The Trump administration has finalized a rule that narrows the definition of waterways that fall under federal protection.
Supporters of the revised law, including Indiana Attorney General Curtis Hill, say it lifts regulatory burdens from landowners, but critics say it constitutes an all-out assault on the safety of water for both human and animal consumption.
The Navigable Water Protection Rule reverses a 2015 expansion of waterways considered “waters of the United States,” making certain bodies of water fall under lenient state pollution requirements instead of stricter federal Clean Water Act regulations.
The new rule limits the definition of “waters of the United States” to four categories: territorial seas and navigable waters; perennial and intermittent tributaries; certain lakes, ponds and impoundments; and wetlands adjacent to jurisdictional waters.
The U.S. Environmental Protection Agency and the U.S. Army Corps of Engineers said the new rule was intended to provide stakeholders with the legal clarity needed in order to comply with federal regulations.
“After decades of landowners relying on expensive attorneys to determine what water on their land may or may not fall under federal regulations, our new Navigable Waters Protection Rule strikes the proper balance between Washington and the states in managing land and water resources while protecting our nation’s navigable waters, and it does so within the authority Congress provided,” said EPA administrator Andrew Wheeler.
The new rule is expected to benefit stakeholders economically at the expense of water quality and the health of Hoosiers and other Americans.
“President Trump’s administration wants to make our waters burn again,” said Earthjustice attorney Janette Brimmer. “This all-out assault on basic safeguards will send our country back to the days when corporate polluters could dump whatever sludge or slime they wished into the streams and wetlands that often connect to the water we drink.”
The 2015 Clean Water Rule, also known as the WOTUS rule, had eight categories of waters that fell under the Clean Water Act’s jurisdiction, including protections for some waterways that are dry for part of the year.
Critics of the rule said the ambiguity of the previous rule allowed the federal government to impose jurisdictional protections at will, and that a new rule was required to provide legal clarity.
A coalition of 11 states, including Indiana, sued the federal government to prevent the rule from taking effect.

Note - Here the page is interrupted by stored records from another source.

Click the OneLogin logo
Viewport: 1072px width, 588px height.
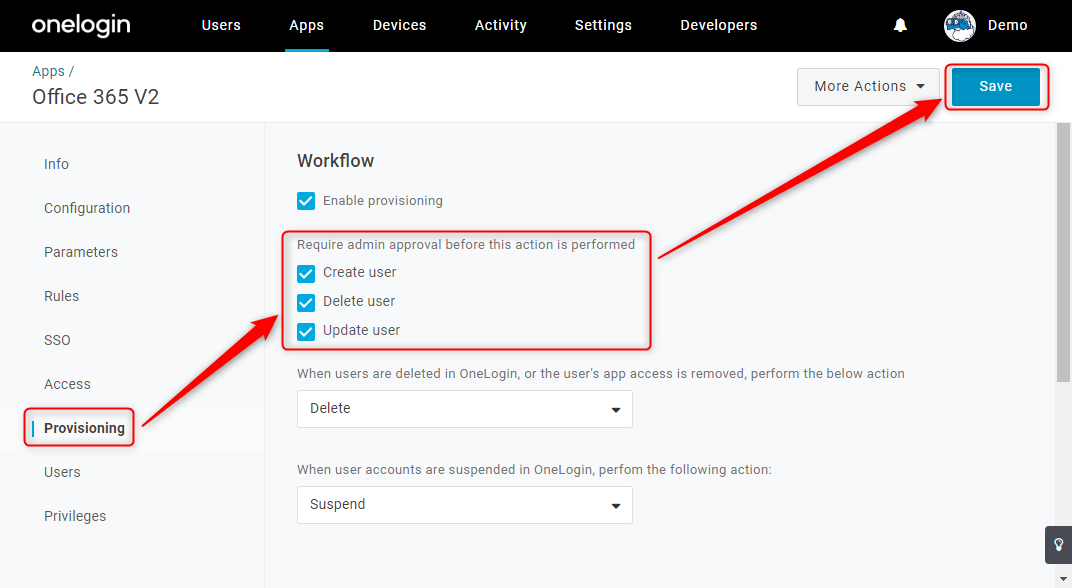[81, 25]
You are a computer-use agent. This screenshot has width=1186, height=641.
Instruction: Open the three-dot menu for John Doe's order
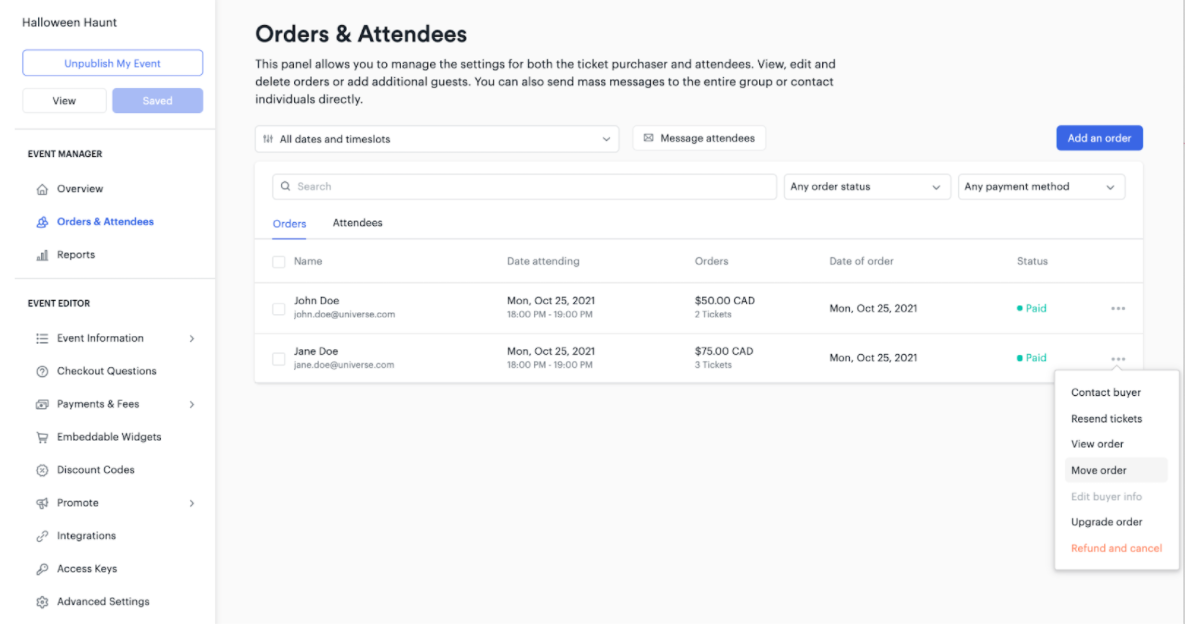pos(1118,309)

In 2018, they received an injunction from a federal appeals court, which ruled that the 2015 rule would cause “loss of sovereignty” and “irreparable harm.” Eventually, lawsuits prevented the rule from taking effect in Indiana and 27 other states.

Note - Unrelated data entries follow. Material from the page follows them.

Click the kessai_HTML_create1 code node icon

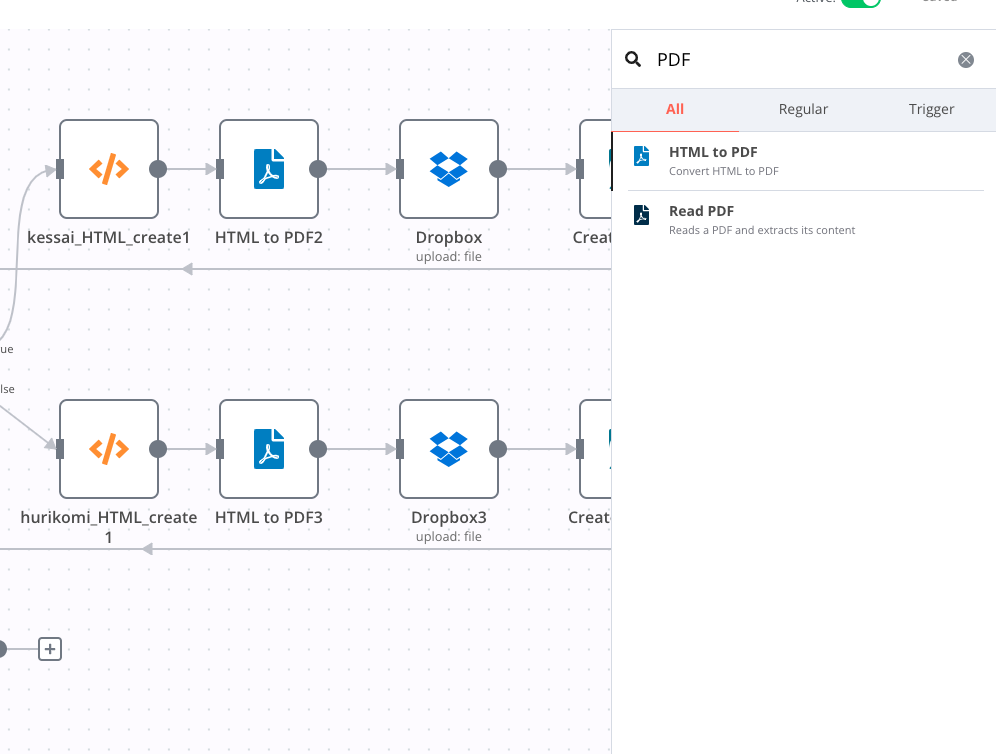pyautogui.click(x=109, y=169)
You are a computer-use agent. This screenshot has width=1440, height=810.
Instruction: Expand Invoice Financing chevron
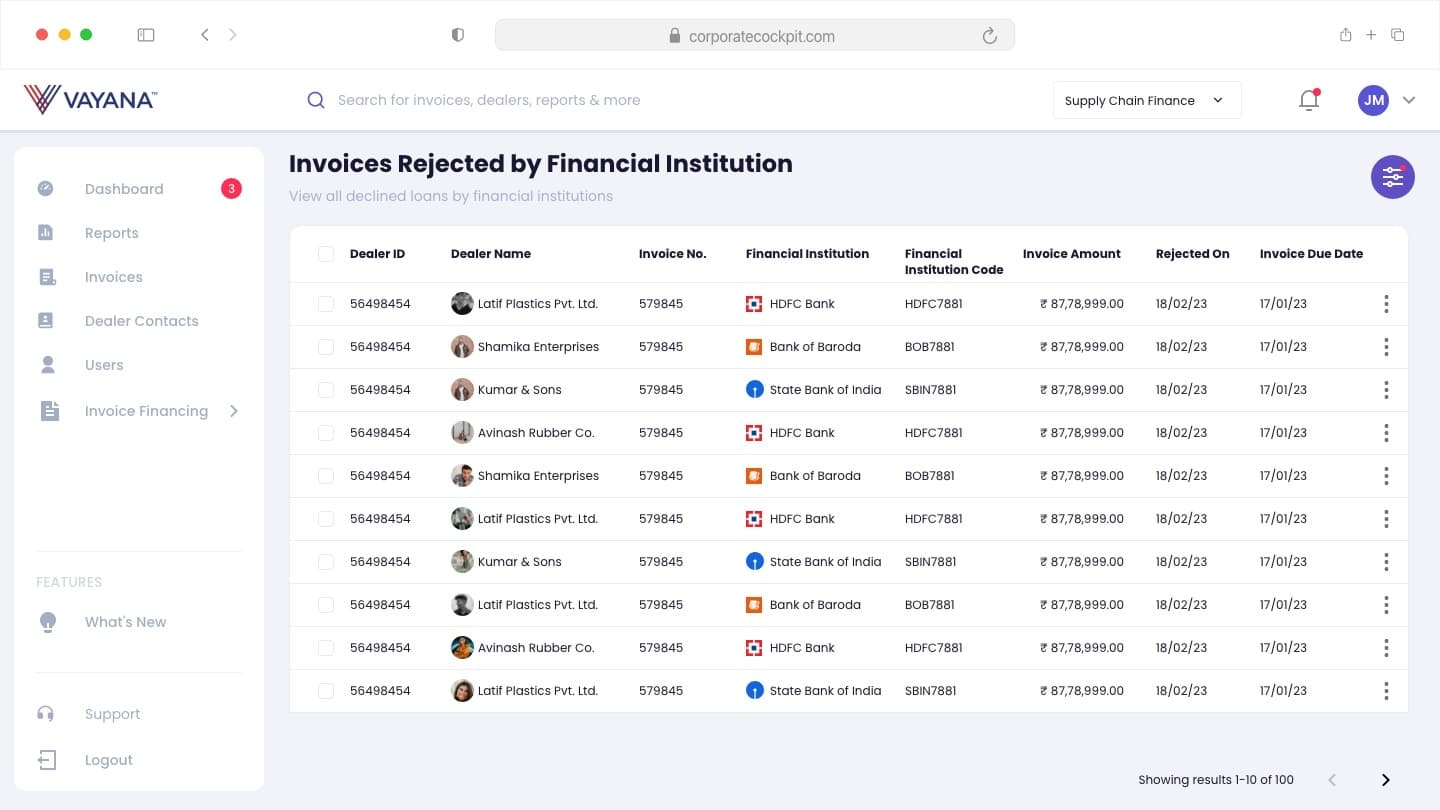234,411
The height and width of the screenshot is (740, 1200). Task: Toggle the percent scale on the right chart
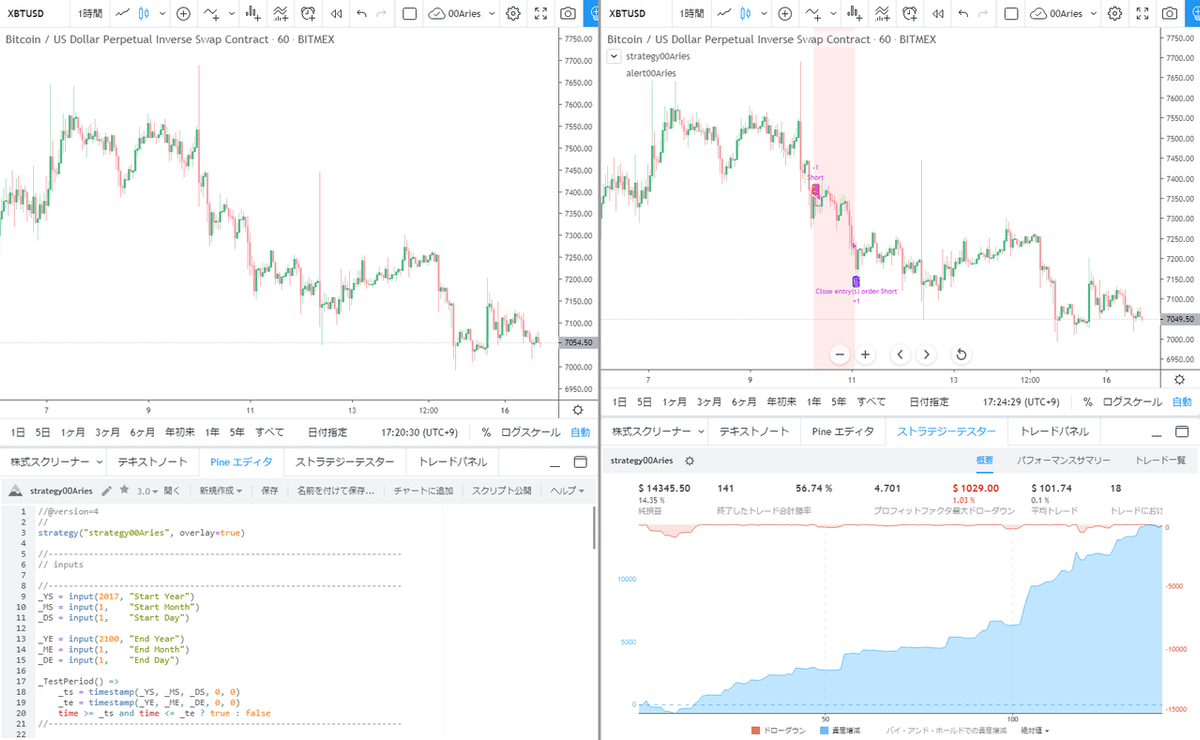1087,402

Even though the state of Indiana was never subject to the effects of recognizing the 2015 WOTUS definitions, government and business interests had much to say about its repeal and replacement.
“The Obama administration weaponized a well-intentioned law, placing an enormous regulatory burden on northeast Indiana’s farmers,” said Rep. Jim Banks, U.S. representative for Indiana’s 3rd congressional district. “Their greatly expanded WOTUS rule allowed the EPA to regulate too many kinds of waterways.”
Indiana Attorney General Curtis Hill agreed.
“The final Navigable Waters Protection Rule appropriately replaces the Obama-era rule that expanded the definition of ‘waters of the United States’ to include land areas that only get wet when it rains. This broad designation allowed federal authorities to claim jurisdiction over private property in Indiana,” Hill said.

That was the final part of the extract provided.